Mon | Mar 25, 2019

Survivor recalls horrible events of 13-year-old's drowning - 'I saw Britannie washing away'

Published:Thursday | May 26, 2016 | 12:00 AM
Julian Green mother of Britannie Cowen in an obvious struggle with her emotions on the scene where her daughter's body was removed from a pool of water in Cheswick yesterday.
Thirteen-year-old Britannie Cowen who reportedly drowned in Cheswick.
Grandmother Maurine McNorton looks on in a daze as undertakers remove the body of 13-year-old Britannie Cowen.
Nicole Dacres (right) hugs her daughter, Serena Reid, who narrowly escaped death when she was saved from flood waters that had swept her away in Cheswick.

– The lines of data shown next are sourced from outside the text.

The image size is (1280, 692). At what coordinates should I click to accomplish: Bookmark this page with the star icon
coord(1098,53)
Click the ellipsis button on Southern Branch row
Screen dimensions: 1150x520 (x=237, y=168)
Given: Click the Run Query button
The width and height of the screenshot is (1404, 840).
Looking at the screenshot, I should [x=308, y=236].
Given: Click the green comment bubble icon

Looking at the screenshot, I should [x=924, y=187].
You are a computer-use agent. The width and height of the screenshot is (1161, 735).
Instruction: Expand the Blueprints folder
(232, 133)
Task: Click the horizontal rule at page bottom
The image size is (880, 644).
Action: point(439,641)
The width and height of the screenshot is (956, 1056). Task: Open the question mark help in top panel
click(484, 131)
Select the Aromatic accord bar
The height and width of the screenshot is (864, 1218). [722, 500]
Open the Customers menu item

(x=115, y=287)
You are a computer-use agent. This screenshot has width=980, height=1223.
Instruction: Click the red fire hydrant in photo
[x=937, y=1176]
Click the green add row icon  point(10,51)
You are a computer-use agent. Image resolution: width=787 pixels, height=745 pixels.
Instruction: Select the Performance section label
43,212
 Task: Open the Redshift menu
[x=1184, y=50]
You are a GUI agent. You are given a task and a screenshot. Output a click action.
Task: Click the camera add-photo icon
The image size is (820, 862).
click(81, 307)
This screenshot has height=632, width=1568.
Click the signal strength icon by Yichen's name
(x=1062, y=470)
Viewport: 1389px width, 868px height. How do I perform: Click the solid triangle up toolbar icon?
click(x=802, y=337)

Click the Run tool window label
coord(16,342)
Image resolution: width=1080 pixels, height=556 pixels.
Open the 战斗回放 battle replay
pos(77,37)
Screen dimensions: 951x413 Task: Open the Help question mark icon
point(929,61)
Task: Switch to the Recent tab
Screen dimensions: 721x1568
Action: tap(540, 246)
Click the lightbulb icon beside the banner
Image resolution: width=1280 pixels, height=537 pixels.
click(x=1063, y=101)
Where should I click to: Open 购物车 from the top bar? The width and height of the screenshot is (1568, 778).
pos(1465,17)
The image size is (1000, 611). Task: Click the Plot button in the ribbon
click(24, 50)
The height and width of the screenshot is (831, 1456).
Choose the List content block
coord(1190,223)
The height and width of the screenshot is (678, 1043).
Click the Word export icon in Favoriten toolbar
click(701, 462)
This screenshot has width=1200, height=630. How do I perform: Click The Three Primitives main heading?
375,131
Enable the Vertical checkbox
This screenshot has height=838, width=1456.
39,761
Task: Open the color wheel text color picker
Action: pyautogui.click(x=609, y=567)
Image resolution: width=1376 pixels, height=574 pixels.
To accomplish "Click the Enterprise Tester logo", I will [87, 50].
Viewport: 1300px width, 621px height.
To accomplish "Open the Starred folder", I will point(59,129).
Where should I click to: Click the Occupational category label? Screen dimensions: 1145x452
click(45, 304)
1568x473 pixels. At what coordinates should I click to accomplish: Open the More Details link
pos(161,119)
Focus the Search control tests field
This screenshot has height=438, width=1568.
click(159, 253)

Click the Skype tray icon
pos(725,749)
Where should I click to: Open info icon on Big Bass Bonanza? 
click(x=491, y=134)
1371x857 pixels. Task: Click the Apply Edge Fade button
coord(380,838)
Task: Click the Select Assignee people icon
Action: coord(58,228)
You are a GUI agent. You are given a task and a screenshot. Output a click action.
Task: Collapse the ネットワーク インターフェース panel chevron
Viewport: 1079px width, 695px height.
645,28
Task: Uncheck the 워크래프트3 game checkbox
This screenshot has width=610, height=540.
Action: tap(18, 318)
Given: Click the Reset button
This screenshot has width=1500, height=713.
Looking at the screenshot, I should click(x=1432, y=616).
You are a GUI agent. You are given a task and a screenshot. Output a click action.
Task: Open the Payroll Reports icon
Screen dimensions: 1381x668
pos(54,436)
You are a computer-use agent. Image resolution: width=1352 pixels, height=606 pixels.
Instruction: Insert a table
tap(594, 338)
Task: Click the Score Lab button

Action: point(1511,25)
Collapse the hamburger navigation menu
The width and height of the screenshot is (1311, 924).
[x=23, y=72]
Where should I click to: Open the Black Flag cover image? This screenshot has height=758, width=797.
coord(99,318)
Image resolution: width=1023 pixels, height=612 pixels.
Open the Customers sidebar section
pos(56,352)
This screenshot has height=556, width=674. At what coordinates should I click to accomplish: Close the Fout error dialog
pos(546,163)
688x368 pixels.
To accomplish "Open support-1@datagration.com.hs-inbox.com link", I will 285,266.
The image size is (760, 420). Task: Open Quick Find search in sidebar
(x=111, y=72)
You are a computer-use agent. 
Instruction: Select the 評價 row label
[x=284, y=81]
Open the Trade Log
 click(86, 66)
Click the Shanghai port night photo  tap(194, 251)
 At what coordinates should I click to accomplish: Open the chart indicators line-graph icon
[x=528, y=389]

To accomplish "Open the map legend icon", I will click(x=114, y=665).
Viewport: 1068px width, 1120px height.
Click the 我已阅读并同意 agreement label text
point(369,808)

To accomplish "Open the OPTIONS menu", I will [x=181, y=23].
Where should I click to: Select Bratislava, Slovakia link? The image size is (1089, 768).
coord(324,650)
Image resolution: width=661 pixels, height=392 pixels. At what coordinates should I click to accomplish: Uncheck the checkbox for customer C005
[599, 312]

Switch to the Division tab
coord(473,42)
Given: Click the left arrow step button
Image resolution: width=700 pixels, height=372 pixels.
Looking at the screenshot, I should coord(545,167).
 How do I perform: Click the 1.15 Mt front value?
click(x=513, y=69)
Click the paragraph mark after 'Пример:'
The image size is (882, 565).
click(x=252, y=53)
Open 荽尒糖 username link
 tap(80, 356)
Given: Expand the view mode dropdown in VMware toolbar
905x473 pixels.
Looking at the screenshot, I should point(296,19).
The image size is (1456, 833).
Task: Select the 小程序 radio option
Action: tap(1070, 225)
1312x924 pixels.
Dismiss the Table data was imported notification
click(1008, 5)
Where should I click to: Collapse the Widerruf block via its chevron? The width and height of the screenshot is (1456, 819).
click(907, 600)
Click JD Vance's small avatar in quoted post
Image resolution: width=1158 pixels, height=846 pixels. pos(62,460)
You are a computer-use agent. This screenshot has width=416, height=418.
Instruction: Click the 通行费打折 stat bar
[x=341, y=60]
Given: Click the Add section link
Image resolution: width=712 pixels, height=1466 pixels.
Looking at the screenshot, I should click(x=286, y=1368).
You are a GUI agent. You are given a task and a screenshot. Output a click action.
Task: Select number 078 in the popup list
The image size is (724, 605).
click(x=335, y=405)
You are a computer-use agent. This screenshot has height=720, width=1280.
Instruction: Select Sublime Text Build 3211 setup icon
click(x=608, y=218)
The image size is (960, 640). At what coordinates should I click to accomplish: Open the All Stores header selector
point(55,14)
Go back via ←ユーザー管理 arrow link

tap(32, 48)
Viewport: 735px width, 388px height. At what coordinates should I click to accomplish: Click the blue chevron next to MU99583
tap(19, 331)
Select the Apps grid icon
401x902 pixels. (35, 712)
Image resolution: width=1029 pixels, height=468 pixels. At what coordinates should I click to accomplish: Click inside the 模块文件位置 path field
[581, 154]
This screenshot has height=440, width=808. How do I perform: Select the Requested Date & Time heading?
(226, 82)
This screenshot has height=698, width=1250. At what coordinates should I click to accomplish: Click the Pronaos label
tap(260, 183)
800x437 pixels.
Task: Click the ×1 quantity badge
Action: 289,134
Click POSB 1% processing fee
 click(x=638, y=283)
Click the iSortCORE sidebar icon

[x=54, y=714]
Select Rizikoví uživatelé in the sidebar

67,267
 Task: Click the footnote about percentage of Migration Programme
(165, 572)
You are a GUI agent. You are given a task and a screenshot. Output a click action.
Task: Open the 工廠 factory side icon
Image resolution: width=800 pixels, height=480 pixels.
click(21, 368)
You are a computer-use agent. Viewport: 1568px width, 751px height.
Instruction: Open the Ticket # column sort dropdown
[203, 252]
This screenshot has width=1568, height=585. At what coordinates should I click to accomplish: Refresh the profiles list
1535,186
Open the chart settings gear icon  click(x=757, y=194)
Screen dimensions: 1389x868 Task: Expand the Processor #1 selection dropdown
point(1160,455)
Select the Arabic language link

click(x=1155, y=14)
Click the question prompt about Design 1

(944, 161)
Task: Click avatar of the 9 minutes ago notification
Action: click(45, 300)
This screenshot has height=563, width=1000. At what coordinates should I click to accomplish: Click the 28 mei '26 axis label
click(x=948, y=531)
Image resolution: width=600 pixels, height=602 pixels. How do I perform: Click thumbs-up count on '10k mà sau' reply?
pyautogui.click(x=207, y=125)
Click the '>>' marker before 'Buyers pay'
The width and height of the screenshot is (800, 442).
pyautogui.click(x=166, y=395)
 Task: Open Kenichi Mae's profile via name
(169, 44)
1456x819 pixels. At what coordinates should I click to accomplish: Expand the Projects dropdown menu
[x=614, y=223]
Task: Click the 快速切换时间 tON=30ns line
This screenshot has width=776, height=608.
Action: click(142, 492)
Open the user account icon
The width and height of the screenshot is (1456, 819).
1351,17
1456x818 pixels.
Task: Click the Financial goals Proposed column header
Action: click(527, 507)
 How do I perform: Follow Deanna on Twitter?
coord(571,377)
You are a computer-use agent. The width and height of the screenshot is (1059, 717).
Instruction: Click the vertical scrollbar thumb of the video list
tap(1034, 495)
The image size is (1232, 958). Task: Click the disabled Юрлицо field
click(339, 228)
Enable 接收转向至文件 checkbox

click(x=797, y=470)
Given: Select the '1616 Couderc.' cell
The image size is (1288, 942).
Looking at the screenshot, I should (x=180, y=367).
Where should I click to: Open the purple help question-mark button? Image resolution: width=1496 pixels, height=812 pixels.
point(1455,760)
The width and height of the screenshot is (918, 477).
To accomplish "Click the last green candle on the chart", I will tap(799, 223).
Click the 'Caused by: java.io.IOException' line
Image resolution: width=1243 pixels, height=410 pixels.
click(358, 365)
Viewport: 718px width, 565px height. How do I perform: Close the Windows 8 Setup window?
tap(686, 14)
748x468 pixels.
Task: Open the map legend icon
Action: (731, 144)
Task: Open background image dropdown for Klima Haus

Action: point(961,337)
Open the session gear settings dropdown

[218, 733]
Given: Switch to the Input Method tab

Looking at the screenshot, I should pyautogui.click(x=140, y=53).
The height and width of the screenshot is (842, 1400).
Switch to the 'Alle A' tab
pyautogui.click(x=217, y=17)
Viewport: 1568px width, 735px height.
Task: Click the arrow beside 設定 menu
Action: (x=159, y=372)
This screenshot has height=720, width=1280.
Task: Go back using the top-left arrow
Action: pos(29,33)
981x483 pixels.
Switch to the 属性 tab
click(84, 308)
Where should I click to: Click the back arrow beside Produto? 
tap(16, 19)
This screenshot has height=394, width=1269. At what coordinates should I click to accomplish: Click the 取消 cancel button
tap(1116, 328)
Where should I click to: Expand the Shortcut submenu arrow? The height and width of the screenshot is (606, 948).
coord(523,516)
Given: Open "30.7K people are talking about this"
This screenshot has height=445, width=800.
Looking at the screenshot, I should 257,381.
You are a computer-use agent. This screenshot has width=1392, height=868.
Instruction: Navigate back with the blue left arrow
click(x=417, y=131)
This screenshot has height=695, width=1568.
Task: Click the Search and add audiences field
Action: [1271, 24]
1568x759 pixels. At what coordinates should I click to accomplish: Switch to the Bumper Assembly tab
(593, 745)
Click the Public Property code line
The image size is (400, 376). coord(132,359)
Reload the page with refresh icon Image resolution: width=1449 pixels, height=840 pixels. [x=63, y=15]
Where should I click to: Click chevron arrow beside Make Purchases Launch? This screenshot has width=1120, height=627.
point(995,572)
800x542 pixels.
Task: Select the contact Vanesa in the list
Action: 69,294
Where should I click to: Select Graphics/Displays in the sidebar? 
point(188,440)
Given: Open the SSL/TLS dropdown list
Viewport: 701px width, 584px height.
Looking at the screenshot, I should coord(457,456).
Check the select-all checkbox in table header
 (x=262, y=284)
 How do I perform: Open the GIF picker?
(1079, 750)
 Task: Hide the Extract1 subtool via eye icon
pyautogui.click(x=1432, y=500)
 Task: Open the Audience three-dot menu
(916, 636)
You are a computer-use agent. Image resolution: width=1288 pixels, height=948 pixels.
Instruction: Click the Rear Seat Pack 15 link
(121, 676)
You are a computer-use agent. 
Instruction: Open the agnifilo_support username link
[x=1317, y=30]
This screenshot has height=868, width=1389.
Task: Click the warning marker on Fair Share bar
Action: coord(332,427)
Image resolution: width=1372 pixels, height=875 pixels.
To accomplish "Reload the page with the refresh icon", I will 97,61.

The community of Cheswick in Dalvey, St Thomas, was left in grief and disbelief yesterday morning after the body of 13-year-old Britannie Cowen was found along the roadside.

Cowen was one of three students of the Paul Bogle High School who were swept away by flood waters caused by the heavy rainfalls that lashed the eastern parts of the island on Tuesday evening.

Two of the three girls were rescued by a man known only as Ziggy from the Dalvey community.

Serena Reid, one of the girls who was rescued, told The Gleaner what occurred that evening.

"The bus let us off up the road, so we were walking, trying to reach home. But the more I was walking was the more the water was getting higher and higher until it reach mi up here suh," she said, indicating with her hand that the water had reached a little above her chest.

Reid continued: "I was still walking until me first wash away. Then another girl. And a man name Ziggy come after me. After he came, he saw that I was all right because I was holding on to a tree stump, so he went after the other girl. The other girl and Ziggy ended up down a library (a distance from where she was).

"I climbed up on the 'banking' and up on a woman's step, and when I looked, I saw Britannie washing away. I heard the people shouting to Britannie, telling her to let go of the two bags shi was carrying, but shi never let go," Reid said as her voice softened to a sob.




Reid said that the woman, on whose step she had climbed, took her inside the house and gave her dry clothes and tea to drink.

The 12-year-old told The Gleaner that prior to them being washed away by the flood, they were walking alongside a few nurses, who also lived in the community.

According to her: "When the nurse ladies si wi a wash 'way, they were bawling, but they couldn't help us."

The two survivors sustained minor bruises.

Julian Green, mother of Cowen, recalled earlier conversations she had the day her eldest daughter drowned.

"Mi send her to school the morning, and when she got to Morant Bay, she called me and told me that she couldn't get any vehicle to take her up to the school. So I said to myself that I will wait until 8:30 to tell her to come home back.

"When she reached by the school, it was 11 minutes after eight. She told me that no teacher was there but that she would wait a little to see if any would show up before coming back.

"Up 'til 10 o'clock, I didn't get any call, so I was there waiting until when time for school to over. I was saying, 'How mi nuh hear mi daughter call mi?' After three, she called me and asked about something I had asked her to purchase for me.

"Suh around four/five o'clock, I was still wondering where she was and if her credit had finished, or what. When I got a chance to call her, she told me she was in Hampton Court, sheltering from the rain.

"Around minutes to six, I left out to go look for her. When I was leaving out, a man run come to say that shi dead, that he could only save two of the children, he couldn't save her. I told him I don't believe him, so we went on the road still, only to hear that she drowned and they couldn't find her body," she said.

Green, who was being consoled by the family's pastor, revealed that she was very sad as her daughter's birthday is tomorrow and her father, who is abroad, is supposed to be flying in to visit her.

Grade seven coordinator at the Paul Bogle High School Diana Thompson, who described Britannie as a very quiet and shy student, told The Gleaner that a team from the Ministry of Education, along with guidance counsellors from various schools in the parish, visited the institution to offer comfort to the students and teachers.

"Not many children were here today, especially those from Dalvey and Port Morant side, but we gathered the students of grade seven, of which Britannie was a part, and we had sessions with them. Some were crying, while others are still trying to understand why she had to die," Thompson said.